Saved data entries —

§

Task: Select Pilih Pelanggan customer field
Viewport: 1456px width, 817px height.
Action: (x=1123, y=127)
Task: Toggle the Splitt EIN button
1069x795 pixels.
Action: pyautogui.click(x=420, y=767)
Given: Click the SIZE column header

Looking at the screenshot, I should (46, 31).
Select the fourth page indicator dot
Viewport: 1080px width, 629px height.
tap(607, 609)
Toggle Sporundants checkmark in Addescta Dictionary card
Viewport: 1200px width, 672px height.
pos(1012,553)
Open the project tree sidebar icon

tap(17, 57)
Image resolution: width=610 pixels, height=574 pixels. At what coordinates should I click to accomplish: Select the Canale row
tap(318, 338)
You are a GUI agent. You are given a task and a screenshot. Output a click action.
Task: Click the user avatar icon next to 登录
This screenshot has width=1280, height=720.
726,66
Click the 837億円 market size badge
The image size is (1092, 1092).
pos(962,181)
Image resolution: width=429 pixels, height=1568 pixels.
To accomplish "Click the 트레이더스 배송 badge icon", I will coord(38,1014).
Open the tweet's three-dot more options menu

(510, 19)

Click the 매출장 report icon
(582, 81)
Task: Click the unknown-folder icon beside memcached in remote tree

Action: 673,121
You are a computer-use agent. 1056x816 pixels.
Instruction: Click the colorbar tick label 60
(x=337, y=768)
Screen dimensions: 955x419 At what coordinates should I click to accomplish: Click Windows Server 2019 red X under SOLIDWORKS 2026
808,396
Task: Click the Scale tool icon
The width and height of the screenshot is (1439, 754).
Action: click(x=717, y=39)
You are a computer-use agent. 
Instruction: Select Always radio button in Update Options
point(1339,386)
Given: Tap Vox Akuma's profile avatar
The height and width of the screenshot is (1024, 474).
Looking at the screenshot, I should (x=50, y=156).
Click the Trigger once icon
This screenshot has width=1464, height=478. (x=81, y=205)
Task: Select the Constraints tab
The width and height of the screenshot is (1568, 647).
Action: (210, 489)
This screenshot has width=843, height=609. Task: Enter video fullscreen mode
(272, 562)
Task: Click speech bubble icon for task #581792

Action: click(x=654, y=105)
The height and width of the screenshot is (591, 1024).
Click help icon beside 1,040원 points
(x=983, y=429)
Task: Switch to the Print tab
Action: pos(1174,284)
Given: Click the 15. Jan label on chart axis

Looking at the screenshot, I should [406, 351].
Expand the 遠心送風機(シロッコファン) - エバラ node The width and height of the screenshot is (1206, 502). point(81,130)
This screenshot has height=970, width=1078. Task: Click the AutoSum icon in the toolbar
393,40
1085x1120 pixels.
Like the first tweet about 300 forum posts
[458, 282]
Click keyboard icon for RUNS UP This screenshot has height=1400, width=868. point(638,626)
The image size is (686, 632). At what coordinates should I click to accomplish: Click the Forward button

§

Work task —
Each record shown above must be reproduced exactly.

Solved exercise —
Task: Select Pilih Pelanggan customer field
Viewport: 1456px width, 817px height.
Action: (x=1123, y=127)
Task: Toggle the Splitt EIN button
1069x795 pixels.
Action: pyautogui.click(x=420, y=767)
Given: Click the SIZE column header

Looking at the screenshot, I should (46, 31).
Select the fourth page indicator dot
Viewport: 1080px width, 629px height.
tap(607, 609)
Toggle Sporundants checkmark in Addescta Dictionary card
Viewport: 1200px width, 672px height.
pos(1012,553)
Open the project tree sidebar icon

tap(17, 57)
Image resolution: width=610 pixels, height=574 pixels. At what coordinates should I click to accomplish: Select the Canale row
tap(318, 338)
You are a GUI agent. You are given a task and a screenshot. Output a click action.
Task: Click the user avatar icon next to 登录
This screenshot has width=1280, height=720.
726,66
Click the 837億円 market size badge
The image size is (1092, 1092).
pos(962,181)
Image resolution: width=429 pixels, height=1568 pixels.
To accomplish "Click the 트레이더스 배송 badge icon", I will coord(38,1014).
Open the tweet's three-dot more options menu

(510, 19)

Click the 매출장 report icon
(582, 81)
Task: Click the unknown-folder icon beside memcached in remote tree

Action: 673,121
You are a computer-use agent. 1056x816 pixels.
Instruction: Click the colorbar tick label 60
(x=337, y=768)
Screen dimensions: 955x419 At what coordinates should I click to accomplish: Click Windows Server 2019 red X under SOLIDWORKS 2026
808,396
Task: Click the Scale tool icon
The width and height of the screenshot is (1439, 754).
Action: click(x=717, y=39)
You are a computer-use agent. 
Instruction: Select Always radio button in Update Options
point(1339,386)
Given: Tap Vox Akuma's profile avatar
The height and width of the screenshot is (1024, 474).
Looking at the screenshot, I should (x=50, y=156).
Click the Trigger once icon
This screenshot has width=1464, height=478. (x=81, y=205)
Task: Select the Constraints tab
The width and height of the screenshot is (1568, 647).
Action: (210, 489)
This screenshot has width=843, height=609. Task: Enter video fullscreen mode
(272, 562)
Task: Click speech bubble icon for task #581792

Action: click(x=654, y=105)
The height and width of the screenshot is (591, 1024).
Click help icon beside 1,040원 points
(x=983, y=429)
Task: Switch to the Print tab
Action: pos(1174,284)
Given: Click the 15. Jan label on chart axis

Looking at the screenshot, I should [406, 351].
Expand the 遠心送風機(シロッコファン) - エバラ node The width and height of the screenshot is (1206, 502). point(81,130)
This screenshot has height=970, width=1078. Task: Click the AutoSum icon in the toolbar
393,40
1085x1120 pixels.
Like the first tweet about 300 forum posts
[458, 282]
Click keyboard icon for RUNS UP This screenshot has height=1400, width=868. point(638,626)
The image size is (686, 632). At what coordinates should I click to accomplish: Click the Forward button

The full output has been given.